WORK TO BE COMPLETED: Look through the listing below and say how many lines contain the word "item". Nothing else belongs in the reply.

MATERIAL PROVIDED:

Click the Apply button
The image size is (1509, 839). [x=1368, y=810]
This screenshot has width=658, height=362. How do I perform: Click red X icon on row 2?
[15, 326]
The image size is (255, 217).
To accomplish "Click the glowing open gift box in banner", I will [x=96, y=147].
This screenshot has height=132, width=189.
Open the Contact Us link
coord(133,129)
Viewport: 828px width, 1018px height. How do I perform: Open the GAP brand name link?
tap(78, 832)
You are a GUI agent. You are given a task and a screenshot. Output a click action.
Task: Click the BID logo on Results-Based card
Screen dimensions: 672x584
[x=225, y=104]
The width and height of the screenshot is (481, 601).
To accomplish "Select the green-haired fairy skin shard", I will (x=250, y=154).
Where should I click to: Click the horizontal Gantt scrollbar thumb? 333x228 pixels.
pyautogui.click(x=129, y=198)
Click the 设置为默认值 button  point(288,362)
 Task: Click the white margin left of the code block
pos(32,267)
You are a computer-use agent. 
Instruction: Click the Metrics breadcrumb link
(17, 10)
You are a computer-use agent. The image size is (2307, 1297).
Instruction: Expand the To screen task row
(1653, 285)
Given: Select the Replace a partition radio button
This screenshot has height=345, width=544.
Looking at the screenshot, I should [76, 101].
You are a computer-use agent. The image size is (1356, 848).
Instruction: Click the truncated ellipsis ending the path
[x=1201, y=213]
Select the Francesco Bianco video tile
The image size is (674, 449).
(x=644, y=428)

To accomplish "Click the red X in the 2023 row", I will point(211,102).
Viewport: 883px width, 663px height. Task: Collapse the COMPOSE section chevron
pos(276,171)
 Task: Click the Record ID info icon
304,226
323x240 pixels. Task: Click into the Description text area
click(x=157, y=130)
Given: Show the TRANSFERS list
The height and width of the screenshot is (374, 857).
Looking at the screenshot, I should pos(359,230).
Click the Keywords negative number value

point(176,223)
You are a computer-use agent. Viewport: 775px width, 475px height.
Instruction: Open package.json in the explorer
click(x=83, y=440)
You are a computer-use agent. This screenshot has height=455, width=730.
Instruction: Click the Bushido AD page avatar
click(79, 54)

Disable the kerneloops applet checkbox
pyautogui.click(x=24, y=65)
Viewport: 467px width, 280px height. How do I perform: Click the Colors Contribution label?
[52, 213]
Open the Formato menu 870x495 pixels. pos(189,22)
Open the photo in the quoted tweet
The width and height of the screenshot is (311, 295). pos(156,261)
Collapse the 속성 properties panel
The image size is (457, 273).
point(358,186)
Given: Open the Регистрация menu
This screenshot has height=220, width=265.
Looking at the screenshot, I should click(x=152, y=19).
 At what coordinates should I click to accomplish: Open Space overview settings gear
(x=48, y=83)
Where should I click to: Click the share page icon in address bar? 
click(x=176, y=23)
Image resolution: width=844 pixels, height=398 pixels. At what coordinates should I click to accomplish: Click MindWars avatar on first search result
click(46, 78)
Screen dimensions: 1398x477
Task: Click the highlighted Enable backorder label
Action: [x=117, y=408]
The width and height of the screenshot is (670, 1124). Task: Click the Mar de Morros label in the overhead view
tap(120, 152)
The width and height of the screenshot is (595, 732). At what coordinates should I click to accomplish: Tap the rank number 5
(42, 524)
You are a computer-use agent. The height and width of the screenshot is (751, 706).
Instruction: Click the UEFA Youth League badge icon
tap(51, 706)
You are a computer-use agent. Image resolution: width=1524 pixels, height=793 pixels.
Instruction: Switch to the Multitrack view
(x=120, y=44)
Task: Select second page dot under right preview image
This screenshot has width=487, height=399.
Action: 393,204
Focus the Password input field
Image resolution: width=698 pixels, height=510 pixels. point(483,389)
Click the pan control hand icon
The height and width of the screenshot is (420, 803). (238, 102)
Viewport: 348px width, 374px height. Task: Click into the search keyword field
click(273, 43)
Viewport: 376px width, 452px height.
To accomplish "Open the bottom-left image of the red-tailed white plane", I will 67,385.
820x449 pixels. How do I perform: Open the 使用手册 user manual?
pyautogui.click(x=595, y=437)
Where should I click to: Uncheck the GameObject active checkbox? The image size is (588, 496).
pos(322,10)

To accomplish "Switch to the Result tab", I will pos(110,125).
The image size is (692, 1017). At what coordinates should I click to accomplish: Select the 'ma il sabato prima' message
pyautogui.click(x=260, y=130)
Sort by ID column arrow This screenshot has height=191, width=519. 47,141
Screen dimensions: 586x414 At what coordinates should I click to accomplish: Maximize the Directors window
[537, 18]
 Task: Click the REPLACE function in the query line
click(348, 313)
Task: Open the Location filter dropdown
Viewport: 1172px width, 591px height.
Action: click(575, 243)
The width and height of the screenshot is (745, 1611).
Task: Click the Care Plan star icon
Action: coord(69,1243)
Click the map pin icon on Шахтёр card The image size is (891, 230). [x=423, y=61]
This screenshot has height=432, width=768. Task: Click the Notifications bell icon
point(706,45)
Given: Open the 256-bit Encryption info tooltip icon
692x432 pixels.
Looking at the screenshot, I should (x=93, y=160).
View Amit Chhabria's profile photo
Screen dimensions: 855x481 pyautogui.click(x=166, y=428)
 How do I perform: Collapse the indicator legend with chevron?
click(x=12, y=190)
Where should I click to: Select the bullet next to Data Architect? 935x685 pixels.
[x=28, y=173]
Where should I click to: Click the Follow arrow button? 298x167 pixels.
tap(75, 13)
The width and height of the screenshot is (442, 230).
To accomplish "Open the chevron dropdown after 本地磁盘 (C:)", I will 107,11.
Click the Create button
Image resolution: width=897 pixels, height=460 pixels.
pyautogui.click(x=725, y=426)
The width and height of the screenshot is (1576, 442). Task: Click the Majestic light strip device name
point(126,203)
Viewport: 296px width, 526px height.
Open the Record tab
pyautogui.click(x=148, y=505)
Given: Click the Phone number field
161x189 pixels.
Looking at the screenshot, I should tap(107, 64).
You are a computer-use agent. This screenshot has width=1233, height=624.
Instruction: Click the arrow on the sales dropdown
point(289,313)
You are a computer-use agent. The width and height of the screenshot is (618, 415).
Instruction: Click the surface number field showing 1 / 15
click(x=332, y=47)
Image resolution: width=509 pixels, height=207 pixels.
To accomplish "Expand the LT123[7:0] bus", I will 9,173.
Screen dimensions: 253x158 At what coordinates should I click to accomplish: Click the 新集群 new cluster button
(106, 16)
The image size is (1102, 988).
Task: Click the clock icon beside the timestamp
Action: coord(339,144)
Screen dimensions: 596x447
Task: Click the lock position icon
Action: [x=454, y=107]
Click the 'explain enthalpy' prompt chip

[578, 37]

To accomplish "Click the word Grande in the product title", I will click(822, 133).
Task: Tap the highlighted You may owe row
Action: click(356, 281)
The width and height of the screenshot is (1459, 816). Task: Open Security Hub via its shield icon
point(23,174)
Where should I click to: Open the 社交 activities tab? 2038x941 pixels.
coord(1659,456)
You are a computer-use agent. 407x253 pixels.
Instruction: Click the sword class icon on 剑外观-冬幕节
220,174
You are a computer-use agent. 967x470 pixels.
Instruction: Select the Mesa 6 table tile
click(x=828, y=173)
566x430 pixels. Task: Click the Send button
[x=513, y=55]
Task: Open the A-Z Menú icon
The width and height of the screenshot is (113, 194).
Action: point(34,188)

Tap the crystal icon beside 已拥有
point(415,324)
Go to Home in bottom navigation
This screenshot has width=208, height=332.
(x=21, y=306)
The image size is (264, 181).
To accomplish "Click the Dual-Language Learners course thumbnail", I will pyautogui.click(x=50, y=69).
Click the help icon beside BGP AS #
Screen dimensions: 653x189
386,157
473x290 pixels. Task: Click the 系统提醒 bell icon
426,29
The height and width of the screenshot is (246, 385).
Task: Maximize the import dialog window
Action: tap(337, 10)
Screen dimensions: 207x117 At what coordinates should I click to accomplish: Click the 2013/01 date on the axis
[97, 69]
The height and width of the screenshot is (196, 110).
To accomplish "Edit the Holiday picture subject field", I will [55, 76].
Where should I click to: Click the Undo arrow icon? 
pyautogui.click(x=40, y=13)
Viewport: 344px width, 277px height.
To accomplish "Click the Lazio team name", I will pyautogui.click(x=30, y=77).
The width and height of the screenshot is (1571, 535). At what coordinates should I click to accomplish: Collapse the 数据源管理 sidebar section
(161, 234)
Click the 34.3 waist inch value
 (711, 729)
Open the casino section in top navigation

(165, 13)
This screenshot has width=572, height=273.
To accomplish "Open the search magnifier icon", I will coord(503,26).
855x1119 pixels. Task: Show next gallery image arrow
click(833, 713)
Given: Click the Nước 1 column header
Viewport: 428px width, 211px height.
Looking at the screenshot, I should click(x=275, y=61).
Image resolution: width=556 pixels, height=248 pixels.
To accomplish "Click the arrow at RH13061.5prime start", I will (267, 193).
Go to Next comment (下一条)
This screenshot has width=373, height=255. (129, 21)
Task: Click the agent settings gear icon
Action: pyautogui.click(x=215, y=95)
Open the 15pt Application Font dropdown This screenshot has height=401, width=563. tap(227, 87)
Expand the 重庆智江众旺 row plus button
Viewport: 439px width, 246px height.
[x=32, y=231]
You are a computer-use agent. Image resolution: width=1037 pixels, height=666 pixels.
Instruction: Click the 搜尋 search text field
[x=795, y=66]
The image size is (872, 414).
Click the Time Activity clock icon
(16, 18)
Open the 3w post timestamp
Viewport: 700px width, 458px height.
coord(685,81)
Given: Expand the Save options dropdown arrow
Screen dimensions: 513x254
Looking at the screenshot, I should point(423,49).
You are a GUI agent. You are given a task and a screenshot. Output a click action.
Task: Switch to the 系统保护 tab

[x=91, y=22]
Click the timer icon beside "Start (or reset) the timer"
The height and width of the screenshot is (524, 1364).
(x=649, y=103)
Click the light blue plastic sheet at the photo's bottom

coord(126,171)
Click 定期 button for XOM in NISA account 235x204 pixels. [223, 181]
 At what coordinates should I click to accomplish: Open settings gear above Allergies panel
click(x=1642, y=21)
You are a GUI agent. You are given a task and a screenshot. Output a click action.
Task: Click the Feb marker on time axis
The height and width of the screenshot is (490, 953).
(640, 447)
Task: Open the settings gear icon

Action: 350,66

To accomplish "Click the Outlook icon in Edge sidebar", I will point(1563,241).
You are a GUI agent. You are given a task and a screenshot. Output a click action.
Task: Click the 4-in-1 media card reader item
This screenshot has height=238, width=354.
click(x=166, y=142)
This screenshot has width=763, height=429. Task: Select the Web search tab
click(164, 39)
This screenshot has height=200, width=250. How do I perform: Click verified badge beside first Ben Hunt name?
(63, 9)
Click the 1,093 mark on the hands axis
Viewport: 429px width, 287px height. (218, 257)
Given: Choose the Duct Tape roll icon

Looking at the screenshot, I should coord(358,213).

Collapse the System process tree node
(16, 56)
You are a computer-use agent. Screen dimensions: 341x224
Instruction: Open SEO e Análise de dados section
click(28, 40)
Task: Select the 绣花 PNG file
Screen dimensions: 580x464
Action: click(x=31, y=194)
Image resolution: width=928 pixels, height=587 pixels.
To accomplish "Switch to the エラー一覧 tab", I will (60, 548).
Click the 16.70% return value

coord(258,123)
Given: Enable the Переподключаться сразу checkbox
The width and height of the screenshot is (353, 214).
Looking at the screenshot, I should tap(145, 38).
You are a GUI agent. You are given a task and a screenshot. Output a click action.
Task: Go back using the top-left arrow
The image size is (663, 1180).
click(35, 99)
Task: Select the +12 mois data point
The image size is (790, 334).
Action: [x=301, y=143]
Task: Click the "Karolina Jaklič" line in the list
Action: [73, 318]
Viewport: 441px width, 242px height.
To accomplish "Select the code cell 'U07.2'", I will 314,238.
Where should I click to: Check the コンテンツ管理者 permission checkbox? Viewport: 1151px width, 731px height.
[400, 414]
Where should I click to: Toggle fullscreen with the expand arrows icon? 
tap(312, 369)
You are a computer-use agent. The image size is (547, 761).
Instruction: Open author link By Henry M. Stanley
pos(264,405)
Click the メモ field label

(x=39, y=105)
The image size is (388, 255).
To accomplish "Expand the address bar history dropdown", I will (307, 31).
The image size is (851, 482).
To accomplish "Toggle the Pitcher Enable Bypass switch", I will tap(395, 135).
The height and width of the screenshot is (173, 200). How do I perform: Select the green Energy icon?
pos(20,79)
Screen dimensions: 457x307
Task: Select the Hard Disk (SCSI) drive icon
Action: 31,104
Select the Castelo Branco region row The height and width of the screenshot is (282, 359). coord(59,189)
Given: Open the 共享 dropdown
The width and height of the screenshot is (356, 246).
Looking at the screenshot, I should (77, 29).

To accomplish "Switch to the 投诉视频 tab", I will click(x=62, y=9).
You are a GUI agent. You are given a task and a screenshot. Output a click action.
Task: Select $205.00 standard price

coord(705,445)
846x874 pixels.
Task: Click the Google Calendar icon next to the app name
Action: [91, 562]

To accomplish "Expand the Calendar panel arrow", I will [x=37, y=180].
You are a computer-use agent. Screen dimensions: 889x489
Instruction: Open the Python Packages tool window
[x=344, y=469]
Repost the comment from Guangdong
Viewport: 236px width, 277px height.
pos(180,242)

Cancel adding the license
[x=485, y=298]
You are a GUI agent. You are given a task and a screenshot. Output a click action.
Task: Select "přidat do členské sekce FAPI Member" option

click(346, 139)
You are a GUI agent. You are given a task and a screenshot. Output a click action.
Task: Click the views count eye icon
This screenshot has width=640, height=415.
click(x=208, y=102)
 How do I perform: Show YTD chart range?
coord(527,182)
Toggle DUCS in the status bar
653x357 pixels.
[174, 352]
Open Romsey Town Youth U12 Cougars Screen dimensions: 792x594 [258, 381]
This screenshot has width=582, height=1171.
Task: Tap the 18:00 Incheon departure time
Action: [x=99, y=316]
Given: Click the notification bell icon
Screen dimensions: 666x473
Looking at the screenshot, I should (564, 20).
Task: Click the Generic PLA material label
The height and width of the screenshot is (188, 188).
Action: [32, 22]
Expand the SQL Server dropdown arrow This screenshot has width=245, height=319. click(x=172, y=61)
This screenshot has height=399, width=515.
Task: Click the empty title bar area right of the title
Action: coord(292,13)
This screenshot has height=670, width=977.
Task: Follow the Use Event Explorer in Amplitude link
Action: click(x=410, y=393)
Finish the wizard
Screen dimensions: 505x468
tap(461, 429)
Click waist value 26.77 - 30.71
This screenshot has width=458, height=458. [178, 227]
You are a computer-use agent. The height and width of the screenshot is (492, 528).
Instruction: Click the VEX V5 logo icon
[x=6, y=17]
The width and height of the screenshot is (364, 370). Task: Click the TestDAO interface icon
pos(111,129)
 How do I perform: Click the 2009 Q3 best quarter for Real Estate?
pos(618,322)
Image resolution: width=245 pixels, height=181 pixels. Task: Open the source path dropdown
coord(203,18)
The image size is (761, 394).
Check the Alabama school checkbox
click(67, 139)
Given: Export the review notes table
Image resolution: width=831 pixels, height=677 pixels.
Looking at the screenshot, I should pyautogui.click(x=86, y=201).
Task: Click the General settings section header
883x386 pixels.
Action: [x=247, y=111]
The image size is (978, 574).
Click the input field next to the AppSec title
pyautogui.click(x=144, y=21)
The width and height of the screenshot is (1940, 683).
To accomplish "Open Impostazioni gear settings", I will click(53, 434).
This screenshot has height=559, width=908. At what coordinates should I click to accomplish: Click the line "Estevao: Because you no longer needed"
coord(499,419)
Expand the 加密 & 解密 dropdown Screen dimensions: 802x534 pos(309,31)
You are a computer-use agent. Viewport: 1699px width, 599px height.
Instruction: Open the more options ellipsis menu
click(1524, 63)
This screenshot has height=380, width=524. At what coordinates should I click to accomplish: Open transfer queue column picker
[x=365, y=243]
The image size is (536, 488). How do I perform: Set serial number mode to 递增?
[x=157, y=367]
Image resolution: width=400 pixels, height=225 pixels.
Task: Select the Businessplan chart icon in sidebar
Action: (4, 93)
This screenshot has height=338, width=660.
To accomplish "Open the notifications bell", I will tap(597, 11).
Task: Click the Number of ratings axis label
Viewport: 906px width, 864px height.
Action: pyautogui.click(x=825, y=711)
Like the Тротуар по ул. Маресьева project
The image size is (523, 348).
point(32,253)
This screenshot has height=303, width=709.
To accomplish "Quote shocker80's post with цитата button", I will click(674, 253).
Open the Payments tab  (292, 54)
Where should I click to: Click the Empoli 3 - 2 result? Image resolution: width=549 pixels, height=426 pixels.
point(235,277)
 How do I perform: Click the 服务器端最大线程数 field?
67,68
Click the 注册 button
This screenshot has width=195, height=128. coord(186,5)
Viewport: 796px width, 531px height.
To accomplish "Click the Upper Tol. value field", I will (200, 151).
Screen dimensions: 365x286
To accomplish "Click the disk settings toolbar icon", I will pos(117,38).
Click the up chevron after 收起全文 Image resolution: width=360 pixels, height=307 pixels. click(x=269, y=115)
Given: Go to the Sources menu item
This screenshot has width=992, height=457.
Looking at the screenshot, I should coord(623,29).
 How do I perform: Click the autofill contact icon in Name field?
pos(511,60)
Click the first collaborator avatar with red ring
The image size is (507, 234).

RESULT OF THIS TASK: 2